▶ Exercise
Update the data below by replacing every occurrence of "Locate an element on the screen" with "Find an element on the screen" and leaving everything else unchanged.

== Segment start ==

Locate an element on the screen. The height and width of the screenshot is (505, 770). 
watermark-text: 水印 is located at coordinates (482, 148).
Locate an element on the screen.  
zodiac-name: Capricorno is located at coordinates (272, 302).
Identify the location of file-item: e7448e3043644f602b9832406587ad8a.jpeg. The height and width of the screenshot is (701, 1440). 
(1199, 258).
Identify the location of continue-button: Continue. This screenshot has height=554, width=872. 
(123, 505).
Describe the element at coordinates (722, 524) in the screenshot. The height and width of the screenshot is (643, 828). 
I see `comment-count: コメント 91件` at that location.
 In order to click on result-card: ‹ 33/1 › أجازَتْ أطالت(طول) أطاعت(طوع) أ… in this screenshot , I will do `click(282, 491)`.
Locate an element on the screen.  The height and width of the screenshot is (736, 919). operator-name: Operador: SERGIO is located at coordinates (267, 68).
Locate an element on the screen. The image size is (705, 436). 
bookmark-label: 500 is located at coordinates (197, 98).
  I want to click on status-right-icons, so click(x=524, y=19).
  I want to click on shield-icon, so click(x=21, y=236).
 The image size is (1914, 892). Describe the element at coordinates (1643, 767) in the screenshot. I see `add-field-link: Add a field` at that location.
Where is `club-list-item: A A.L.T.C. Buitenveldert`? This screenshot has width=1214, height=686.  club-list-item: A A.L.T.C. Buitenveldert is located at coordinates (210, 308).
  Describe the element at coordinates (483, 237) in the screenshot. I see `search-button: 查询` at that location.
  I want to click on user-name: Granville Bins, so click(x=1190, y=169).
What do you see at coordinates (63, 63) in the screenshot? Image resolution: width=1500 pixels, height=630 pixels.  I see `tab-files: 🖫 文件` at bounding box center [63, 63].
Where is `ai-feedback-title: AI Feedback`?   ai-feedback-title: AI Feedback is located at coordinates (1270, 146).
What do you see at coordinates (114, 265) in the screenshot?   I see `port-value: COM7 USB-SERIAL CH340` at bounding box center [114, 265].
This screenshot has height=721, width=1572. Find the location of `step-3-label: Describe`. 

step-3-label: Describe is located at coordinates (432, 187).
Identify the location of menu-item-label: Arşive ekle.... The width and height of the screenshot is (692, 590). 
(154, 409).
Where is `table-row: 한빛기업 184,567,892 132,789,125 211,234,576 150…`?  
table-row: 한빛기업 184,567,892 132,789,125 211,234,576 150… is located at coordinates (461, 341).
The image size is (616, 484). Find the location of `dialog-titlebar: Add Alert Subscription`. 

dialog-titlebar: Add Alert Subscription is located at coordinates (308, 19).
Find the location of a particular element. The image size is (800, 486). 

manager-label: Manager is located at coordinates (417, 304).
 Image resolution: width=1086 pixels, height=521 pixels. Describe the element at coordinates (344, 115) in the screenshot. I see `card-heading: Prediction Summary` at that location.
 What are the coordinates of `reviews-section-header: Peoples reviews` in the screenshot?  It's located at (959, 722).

== Segment end ==

▶ Solution to this problem
Find an element on the screen. The height and width of the screenshot is (505, 770). 
watermark-text: 水印 is located at coordinates (482, 148).
Find an element on the screen.  
zodiac-name: Capricorno is located at coordinates (272, 302).
Identify the location of file-item: e7448e3043644f602b9832406587ad8a.jpeg. The height and width of the screenshot is (701, 1440). 
(1199, 258).
Identify the location of continue-button: Continue. This screenshot has height=554, width=872. 
(123, 505).
Describe the element at coordinates (722, 524) in the screenshot. The height and width of the screenshot is (643, 828). 
I see `comment-count: コメント 91件` at that location.
 In order to click on result-card: ‹ 33/1 › أجازَتْ أطالت(طول) أطاعت(طوع) أ… in this screenshot , I will do `click(282, 491)`.
Find an element on the screen.  The height and width of the screenshot is (736, 919). operator-name: Operador: SERGIO is located at coordinates (267, 68).
Find an element on the screen. The image size is (705, 436). 
bookmark-label: 500 is located at coordinates (197, 98).
  I want to click on status-right-icons, so click(x=524, y=19).
  I want to click on shield-icon, so click(x=21, y=236).
 The image size is (1914, 892). Describe the element at coordinates (1643, 767) in the screenshot. I see `add-field-link: Add a field` at that location.
Where is `club-list-item: A A.L.T.C. Buitenveldert`? This screenshot has width=1214, height=686.  club-list-item: A A.L.T.C. Buitenveldert is located at coordinates (210, 308).
  Describe the element at coordinates (483, 237) in the screenshot. I see `search-button: 查询` at that location.
  I want to click on user-name: Granville Bins, so click(x=1190, y=169).
What do you see at coordinates (63, 63) in the screenshot? Image resolution: width=1500 pixels, height=630 pixels.  I see `tab-files: 🖫 文件` at bounding box center [63, 63].
Where is `ai-feedback-title: AI Feedback`?   ai-feedback-title: AI Feedback is located at coordinates (1270, 146).
What do you see at coordinates (114, 265) in the screenshot?   I see `port-value: COM7 USB-SERIAL CH340` at bounding box center [114, 265].
This screenshot has height=721, width=1572. Find the location of `step-3-label: Describe`. 

step-3-label: Describe is located at coordinates (432, 187).
Identify the location of menu-item-label: Arşive ekle.... The width and height of the screenshot is (692, 590). 
(154, 409).
Where is `table-row: 한빛기업 184,567,892 132,789,125 211,234,576 150…`?  
table-row: 한빛기업 184,567,892 132,789,125 211,234,576 150… is located at coordinates (461, 341).
The image size is (616, 484). Find the location of `dialog-titlebar: Add Alert Subscription`. 

dialog-titlebar: Add Alert Subscription is located at coordinates (308, 19).
Find the location of a particular element. The image size is (800, 486). 

manager-label: Manager is located at coordinates (417, 304).
 Image resolution: width=1086 pixels, height=521 pixels. Describe the element at coordinates (344, 115) in the screenshot. I see `card-heading: Prediction Summary` at that location.
 What are the coordinates of `reviews-section-header: Peoples reviews` in the screenshot?  It's located at (959, 722).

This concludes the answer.